I’m leaving in about an hour for Chelsea, Michigan, just west of Ann Arbor where I’ll meet N, a friend of sixty years. She lives in a northern Detroit suburb, and Chelsea is a convenient meeting place almost halfway between our homes.
We’re having a girlfriends’ sleepover, something we started in the 1970s when I was getting divorced and she was not. Over the years, we’ve met in many different Michigan and Indiana locales; but Chelsea is our favorite.
If you look the city up in Wikipedia, you’ll learn the basics about its history, geography, climate, and demographics.
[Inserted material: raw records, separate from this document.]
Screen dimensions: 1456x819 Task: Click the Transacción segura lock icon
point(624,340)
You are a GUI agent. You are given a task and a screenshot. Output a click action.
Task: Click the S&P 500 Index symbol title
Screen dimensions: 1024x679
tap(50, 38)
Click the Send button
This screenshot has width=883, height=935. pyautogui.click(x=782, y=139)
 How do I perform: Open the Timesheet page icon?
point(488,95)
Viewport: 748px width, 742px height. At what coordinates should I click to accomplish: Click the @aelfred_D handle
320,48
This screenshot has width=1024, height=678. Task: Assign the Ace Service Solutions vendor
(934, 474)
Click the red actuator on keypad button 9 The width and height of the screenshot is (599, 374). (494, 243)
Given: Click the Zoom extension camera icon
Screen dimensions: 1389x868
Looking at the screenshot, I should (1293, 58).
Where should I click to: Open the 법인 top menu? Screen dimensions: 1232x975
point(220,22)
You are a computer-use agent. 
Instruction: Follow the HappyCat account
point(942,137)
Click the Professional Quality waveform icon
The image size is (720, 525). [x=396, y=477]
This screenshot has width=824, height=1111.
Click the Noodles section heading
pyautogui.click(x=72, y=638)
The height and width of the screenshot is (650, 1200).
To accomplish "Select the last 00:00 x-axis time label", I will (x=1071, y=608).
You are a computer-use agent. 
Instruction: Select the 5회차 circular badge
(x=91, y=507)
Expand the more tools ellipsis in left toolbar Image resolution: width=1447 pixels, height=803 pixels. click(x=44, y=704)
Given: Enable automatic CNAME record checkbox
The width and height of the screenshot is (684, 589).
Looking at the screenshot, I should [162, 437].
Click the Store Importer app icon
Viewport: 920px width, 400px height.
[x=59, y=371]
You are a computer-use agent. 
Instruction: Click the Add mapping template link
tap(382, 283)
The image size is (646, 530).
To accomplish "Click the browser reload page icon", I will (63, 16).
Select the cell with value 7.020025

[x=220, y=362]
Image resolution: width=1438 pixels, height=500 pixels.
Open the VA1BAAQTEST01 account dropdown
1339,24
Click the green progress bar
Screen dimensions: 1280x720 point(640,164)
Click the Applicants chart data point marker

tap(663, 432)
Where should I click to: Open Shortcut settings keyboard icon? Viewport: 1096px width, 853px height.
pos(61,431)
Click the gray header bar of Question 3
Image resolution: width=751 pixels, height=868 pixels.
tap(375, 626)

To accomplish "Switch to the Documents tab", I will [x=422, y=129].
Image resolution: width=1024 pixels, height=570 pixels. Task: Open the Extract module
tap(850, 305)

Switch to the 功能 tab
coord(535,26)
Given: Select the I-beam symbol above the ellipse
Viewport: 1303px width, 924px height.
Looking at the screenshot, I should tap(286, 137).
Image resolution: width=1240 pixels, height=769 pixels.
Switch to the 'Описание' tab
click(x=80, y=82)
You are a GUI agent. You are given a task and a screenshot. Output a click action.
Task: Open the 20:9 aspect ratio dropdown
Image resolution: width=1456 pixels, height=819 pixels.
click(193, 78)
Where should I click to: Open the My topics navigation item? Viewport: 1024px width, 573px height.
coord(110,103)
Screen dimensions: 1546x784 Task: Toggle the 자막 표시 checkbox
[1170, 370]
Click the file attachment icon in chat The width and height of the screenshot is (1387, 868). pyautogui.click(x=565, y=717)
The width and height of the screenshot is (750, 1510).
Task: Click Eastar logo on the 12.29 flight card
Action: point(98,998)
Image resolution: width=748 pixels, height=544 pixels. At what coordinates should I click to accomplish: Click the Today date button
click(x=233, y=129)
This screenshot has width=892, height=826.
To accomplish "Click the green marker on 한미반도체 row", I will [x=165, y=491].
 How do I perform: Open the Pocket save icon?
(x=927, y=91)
If you visit the Chamber of Commerce website, you’ll learn about its current economies, major industries, and nearby tourist attractions. But if you really want to get a sense of this charming town (the home of Jiffy Mix and its famous cornbread), you should visit firsthand.
Our favorite places include The Potting Shed, which doesn’t offer potting services and is so crammed with items it assaults the senses (But it does have the funniest lines of greeting cards); Zou Zou’s, a café that we have watched expand and thrive over the years and was named for Jimmy Stewart’s youngest daughter in “It’s A Wonderful Life”; and Bumble, a stationery and curio shop with a rabbit as its logo and the saying “Trust the Rabbit” as its motto. The rabbit has never steered us wrong.
We have our favorite eateries too: Coney Island, which is simply a diner; Cleary’s, an Irish pub, and Smokehouse 52, a barbecue place that used to serve the best frickles on the planet. Unfortunately, the recipe was changed after the pandemic, so we don’t trust the frickles anymore.
A special attraction to N and me, that is probably not on anyone else’s top ten list, is the local cemetery. Since Chelea was settled as early as 1820, you can imagine how old the earliest headstones are. That section of the cemetery includes large monuments as well as modest markers, all shaded by giant trees that create a sense of time.
There are other sections that are newer, where the headstones include photographs, etchings, and knickknacks around the bases. The trees are more like saplings and contribute to the overall newness of the scene. We take the few pieces of information one can glean from a headstone and weave stories about the inhabitants resting beneath it.
It’s Spoon River Anthology brought to the twenty-first century.